About this task -
Set down every line below, word for word.

Input for this task -
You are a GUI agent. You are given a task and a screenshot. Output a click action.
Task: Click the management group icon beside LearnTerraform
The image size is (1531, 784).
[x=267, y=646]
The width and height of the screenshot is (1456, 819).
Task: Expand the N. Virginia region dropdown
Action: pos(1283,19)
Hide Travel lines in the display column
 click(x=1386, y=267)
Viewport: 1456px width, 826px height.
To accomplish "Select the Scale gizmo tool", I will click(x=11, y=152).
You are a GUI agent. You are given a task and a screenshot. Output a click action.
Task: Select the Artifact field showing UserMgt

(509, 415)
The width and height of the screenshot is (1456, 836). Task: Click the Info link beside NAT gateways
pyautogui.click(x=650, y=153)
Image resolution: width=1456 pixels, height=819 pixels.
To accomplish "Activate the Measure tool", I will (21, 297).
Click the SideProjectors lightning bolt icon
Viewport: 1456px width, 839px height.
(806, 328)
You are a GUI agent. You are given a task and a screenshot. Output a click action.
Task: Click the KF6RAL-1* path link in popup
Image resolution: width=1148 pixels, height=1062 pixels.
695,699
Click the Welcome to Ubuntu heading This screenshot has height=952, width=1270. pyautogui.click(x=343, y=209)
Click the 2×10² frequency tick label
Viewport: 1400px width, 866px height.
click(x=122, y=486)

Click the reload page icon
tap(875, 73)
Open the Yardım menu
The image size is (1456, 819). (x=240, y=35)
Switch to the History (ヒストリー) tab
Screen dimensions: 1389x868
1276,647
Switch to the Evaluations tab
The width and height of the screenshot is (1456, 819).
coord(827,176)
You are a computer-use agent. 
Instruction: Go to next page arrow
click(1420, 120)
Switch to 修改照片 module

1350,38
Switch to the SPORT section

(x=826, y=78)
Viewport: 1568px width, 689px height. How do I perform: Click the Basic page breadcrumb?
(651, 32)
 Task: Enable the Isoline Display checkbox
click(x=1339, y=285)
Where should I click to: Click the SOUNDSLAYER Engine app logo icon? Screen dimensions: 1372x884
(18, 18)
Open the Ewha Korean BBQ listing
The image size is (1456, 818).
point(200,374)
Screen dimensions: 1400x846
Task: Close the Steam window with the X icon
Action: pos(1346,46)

Finished task -
You are a GUI agent. You are given a task and a screenshot. Output a click action.
Task: Click the management group icon beside LearnTerraform
The image size is (1531, 784).
[x=267, y=646]
The width and height of the screenshot is (1456, 819).
Task: Expand the N. Virginia region dropdown
Action: pos(1283,19)
Hide Travel lines in the display column
 click(x=1386, y=267)
Viewport: 1456px width, 826px height.
To accomplish "Select the Scale gizmo tool", I will click(x=11, y=152).
You are a GUI agent. You are given a task and a screenshot. Output a click action.
Task: Select the Artifact field showing UserMgt

(509, 415)
The width and height of the screenshot is (1456, 836). Task: Click the Info link beside NAT gateways
pyautogui.click(x=650, y=153)
Image resolution: width=1456 pixels, height=819 pixels.
To accomplish "Activate the Measure tool", I will (21, 297).
Click the SideProjectors lightning bolt icon
Viewport: 1456px width, 839px height.
(806, 328)
You are a GUI agent. You are given a task and a screenshot. Output a click action.
Task: Click the KF6RAL-1* path link in popup
Image resolution: width=1148 pixels, height=1062 pixels.
695,699
Click the Welcome to Ubuntu heading This screenshot has height=952, width=1270. pyautogui.click(x=343, y=209)
Click the 2×10² frequency tick label
Viewport: 1400px width, 866px height.
click(x=122, y=486)

Click the reload page icon
tap(875, 73)
Open the Yardım menu
The image size is (1456, 819). (x=240, y=35)
Switch to the History (ヒストリー) tab
Screen dimensions: 1389x868
1276,647
Switch to the Evaluations tab
The width and height of the screenshot is (1456, 819).
coord(827,176)
You are a computer-use agent. 
Instruction: Go to next page arrow
click(1420, 120)
Switch to 修改照片 module

1350,38
Switch to the SPORT section

(x=826, y=78)
Viewport: 1568px width, 689px height. How do I perform: Click the Basic page breadcrumb?
(651, 32)
 Task: Enable the Isoline Display checkbox
click(x=1339, y=285)
Where should I click to: Click the SOUNDSLAYER Engine app logo icon? Screen dimensions: 1372x884
(18, 18)
Open the Ewha Korean BBQ listing
The image size is (1456, 818).
point(200,374)
Screen dimensions: 1400x846
Task: Close the Steam window with the X icon
Action: pos(1346,46)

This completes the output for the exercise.